[Questions]:
**a.** In the passage about Tourles and herbalism, write out the text from "Tourles has been" up to and including "died in 2001.", substituting "homestead" for "farm".
**b.** Pick up the passage about Tourles and herbalism after its final sentence and keep writing.

[Document text]:
+++

Tourles has been learning about herbs and roots since she was a young girl.
“I always seemed to have a love of everything green,” she said. “My grandfather was the one who initiated me into herbalism.”
Her grandfather, Earl C. Ashe, had a 25-acre farm in Georgia. He had grown up in Appalachia in Northern Carolina.
“When he grew up, they relied on what grew around them to make medicine,” Tourles said. Ashe died in 2001.
Tourles recalled opening her grandfather’s refrigerator and seeing Mason jars full of various substances lining the door.
“He showed me all kind of stuff he made and I fell in love with herbs,” she said. “I’m very luck to have had that knowledge passed on to me. Herbalism taught that way is a dying art.”
“And then I took every herb class I could possibly take,” she said.
“Love Potions” is a resource for working with herbs as well as creating your own skin care whether you’re trying to woo someone or not.

+++

[Record excerpts]:
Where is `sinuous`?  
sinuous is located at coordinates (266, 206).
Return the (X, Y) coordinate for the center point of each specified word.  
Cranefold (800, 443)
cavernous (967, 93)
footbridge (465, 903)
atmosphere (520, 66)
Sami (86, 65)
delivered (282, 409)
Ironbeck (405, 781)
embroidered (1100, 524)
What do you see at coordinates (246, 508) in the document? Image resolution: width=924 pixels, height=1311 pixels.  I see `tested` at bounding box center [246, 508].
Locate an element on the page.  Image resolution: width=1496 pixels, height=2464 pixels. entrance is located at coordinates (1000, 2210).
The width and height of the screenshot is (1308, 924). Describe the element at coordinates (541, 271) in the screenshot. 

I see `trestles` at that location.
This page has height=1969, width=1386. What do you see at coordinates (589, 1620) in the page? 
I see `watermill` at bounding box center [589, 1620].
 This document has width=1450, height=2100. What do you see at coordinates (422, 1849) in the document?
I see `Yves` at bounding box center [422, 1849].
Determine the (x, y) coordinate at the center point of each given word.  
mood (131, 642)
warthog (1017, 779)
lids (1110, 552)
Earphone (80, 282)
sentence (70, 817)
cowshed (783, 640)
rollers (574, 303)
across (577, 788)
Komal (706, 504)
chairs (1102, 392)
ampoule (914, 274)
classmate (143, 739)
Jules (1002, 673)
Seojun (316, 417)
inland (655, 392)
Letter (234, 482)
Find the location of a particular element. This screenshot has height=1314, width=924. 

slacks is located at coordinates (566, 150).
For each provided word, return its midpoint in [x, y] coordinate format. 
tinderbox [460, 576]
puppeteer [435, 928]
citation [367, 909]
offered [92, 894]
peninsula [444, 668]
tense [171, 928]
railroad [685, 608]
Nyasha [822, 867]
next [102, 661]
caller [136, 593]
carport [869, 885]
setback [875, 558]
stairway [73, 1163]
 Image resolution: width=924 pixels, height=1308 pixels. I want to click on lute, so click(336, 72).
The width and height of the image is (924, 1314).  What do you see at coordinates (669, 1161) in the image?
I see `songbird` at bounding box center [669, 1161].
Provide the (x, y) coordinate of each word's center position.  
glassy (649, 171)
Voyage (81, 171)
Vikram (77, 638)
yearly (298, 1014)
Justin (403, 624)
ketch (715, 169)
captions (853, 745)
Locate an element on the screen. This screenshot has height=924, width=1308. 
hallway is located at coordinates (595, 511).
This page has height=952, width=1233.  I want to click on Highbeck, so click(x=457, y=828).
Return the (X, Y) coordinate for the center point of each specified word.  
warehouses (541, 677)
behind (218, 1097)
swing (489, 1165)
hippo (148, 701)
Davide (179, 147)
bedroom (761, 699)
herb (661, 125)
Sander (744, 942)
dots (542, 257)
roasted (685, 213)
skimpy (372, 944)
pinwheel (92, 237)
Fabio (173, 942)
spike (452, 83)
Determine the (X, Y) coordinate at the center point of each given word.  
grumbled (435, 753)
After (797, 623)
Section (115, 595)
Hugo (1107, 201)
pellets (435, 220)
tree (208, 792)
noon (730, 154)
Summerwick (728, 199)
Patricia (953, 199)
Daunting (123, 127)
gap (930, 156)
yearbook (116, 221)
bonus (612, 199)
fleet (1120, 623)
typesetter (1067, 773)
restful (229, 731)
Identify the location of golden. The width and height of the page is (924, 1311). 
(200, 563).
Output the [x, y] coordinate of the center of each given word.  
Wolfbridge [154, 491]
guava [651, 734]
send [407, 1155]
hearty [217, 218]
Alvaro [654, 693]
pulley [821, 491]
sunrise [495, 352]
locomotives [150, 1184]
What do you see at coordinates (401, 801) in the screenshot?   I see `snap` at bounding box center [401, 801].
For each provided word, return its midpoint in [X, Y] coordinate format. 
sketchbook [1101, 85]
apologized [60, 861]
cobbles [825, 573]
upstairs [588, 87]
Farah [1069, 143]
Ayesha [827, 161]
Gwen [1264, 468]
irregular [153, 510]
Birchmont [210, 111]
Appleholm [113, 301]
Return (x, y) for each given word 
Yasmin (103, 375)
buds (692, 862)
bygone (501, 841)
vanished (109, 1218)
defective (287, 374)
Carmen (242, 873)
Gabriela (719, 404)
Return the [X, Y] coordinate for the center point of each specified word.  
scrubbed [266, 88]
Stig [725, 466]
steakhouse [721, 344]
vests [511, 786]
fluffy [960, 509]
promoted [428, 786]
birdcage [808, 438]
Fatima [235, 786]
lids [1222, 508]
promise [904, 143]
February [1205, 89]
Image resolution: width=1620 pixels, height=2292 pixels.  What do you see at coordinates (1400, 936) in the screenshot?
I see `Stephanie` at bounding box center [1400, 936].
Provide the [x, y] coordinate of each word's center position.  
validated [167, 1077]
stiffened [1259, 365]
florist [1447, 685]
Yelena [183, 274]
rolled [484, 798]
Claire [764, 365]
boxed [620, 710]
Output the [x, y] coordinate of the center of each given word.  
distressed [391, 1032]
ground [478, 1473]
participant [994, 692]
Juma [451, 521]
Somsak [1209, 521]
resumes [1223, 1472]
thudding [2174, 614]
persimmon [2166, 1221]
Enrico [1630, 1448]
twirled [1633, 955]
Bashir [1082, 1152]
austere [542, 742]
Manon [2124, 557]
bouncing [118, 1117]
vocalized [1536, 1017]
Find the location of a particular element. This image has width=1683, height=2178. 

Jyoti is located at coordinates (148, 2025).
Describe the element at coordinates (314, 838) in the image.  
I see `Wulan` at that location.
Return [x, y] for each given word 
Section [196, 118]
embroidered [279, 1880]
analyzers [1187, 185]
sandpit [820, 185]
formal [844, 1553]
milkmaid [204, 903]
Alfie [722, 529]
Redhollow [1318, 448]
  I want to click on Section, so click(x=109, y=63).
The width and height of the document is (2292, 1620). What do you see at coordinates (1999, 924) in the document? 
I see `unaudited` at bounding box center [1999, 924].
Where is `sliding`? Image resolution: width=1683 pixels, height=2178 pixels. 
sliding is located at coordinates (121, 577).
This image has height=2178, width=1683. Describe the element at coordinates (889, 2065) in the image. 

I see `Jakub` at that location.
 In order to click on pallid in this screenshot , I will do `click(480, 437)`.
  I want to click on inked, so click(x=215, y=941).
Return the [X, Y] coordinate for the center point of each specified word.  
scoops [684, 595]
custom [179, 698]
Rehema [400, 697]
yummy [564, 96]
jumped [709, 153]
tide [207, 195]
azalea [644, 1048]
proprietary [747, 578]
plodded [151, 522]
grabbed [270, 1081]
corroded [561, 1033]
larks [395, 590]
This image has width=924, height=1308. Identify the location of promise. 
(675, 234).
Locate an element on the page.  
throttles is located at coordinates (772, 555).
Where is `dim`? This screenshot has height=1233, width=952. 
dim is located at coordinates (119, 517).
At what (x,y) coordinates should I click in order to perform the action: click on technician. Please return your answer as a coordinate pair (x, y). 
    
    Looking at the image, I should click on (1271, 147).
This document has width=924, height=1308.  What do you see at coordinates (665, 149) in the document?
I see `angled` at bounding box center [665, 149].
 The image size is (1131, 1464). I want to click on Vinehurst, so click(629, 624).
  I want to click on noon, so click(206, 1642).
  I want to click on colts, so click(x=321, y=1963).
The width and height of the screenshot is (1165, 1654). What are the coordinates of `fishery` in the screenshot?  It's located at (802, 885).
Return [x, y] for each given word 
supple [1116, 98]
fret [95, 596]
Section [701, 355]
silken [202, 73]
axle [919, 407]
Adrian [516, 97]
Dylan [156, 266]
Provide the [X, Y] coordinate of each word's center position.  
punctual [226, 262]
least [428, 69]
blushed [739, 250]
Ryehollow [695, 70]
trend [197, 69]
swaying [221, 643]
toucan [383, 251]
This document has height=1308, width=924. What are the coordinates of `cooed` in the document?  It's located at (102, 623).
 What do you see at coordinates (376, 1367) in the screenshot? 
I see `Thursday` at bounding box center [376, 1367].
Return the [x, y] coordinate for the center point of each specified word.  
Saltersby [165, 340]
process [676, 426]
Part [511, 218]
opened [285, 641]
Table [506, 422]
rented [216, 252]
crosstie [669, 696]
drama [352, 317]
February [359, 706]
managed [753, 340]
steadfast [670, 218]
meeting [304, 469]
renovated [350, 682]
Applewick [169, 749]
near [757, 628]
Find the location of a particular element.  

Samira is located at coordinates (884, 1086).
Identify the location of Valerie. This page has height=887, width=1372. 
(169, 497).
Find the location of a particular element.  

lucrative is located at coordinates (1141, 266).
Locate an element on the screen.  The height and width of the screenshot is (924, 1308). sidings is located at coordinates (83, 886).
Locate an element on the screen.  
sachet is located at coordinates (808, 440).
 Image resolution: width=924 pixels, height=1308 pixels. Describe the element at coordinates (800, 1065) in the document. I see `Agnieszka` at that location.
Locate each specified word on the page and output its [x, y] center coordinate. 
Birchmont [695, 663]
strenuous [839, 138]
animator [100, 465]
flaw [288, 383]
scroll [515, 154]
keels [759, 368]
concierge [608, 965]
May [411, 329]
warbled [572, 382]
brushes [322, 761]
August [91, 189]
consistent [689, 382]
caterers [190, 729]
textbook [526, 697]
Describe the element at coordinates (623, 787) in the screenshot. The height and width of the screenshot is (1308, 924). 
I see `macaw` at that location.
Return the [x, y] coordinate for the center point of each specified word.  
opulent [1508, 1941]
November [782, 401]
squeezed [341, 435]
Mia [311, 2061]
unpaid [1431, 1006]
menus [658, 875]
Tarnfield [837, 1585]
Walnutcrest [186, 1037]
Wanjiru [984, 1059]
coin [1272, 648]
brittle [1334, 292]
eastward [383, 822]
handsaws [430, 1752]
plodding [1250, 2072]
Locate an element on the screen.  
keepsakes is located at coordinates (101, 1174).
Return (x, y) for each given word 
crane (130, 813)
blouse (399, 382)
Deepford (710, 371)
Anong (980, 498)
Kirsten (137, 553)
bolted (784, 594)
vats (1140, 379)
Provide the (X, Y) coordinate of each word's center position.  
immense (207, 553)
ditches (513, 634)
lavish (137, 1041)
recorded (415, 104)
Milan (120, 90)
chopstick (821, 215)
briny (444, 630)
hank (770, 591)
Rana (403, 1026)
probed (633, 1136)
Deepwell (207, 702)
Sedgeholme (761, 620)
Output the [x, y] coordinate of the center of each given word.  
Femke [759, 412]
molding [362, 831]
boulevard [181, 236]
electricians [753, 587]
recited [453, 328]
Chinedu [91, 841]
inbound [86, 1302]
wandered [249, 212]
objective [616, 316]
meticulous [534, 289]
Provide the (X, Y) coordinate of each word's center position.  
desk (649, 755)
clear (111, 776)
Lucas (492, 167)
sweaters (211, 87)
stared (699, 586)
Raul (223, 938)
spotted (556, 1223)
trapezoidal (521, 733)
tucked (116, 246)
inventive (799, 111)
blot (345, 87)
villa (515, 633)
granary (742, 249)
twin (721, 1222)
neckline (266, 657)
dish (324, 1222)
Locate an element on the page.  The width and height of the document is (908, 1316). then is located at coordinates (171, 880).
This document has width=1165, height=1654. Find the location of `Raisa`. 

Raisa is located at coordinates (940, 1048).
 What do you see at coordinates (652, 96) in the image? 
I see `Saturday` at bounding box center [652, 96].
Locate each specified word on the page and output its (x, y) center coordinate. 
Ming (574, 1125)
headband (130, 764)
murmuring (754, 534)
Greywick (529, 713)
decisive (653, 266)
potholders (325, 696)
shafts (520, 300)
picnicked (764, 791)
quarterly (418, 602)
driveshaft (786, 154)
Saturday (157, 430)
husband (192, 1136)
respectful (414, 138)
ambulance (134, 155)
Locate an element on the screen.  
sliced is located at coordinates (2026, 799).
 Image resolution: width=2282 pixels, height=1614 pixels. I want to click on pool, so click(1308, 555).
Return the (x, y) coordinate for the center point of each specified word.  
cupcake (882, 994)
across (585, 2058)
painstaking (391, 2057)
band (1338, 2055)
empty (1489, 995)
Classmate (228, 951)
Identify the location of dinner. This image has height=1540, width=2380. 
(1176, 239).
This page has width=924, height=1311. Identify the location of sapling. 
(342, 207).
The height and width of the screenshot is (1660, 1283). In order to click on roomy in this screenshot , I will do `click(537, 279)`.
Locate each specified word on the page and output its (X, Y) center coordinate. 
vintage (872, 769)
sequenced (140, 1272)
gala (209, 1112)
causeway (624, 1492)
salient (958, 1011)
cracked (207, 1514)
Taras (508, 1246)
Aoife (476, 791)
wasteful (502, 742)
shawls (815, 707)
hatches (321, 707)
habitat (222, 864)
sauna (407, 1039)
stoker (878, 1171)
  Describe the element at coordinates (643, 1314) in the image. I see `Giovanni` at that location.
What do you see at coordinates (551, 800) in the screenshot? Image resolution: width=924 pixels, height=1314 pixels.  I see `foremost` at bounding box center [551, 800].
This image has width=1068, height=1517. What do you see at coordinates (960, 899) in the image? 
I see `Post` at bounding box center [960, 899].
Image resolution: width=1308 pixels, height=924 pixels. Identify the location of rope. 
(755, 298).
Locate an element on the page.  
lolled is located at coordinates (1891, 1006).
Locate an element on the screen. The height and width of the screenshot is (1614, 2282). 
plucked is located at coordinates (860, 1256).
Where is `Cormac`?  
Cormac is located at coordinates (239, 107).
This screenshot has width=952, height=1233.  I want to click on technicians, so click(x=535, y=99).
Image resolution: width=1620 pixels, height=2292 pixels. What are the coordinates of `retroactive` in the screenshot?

+++

[Expected results]:
**a.**
Tourles has been learning about herbs and roots since she was a young girl.
“I always seemed to have a love of everything green,” she said. “My grandfather was the one who initiated me into herbalism.”
Her grandfather, Earl C. Ashe, had a 25-acre homestead in Georgia. He had grown up in Appalachia in Northern Carolina.
“When he grew up, they relied on what grew around them to make medicine,” Tourles said. Ashe died in 2001.

**b.**
Tourles includes a list of suppliers, herb and aromatherapy associations and a recommended reading list.
“In every book I write, I always include an ingredient dictionary that explains every ingredient called for in the recipes and in this book, it is located at the back and called ‘Aphrodite’s Apothecary.’”
Tourles’ other titles include “Hands On Healing Remedies,” “Raw Energy” and “Raw Energy in a Glass,” all published by Storey.
Tourles is a licensed holistic esthetician, a certified aromatherapist and a Maine-certified reflexologist. To learn more, visit www.stephanietourles.com.
Potion No. 8
This tasty electuary looks like thick, shiny, chocolate syrup and provides a bevy of benefits for both men and women. If taken consistently over time, it increases lubrication throughout the body, helping to reduce inflammation and dryness.
2 Tbsps. raw cocoa (cacao) powder or natural unsweetened cocoa powder
2 Tbsps. maca root powder
1 Tbsp. eleuthero root powder (or if unavailable, American gingseng)
1 Tbsp. shatavari root powder
2 tsps. ground cinnamon
2 tsps. damiana leaf powder
2 tsps. kava-kava root powder
2 Tbsps. vanilla extract
¾-1 cup raw honey (liquid, not crystallized. Use the greater amount for a softer consistency)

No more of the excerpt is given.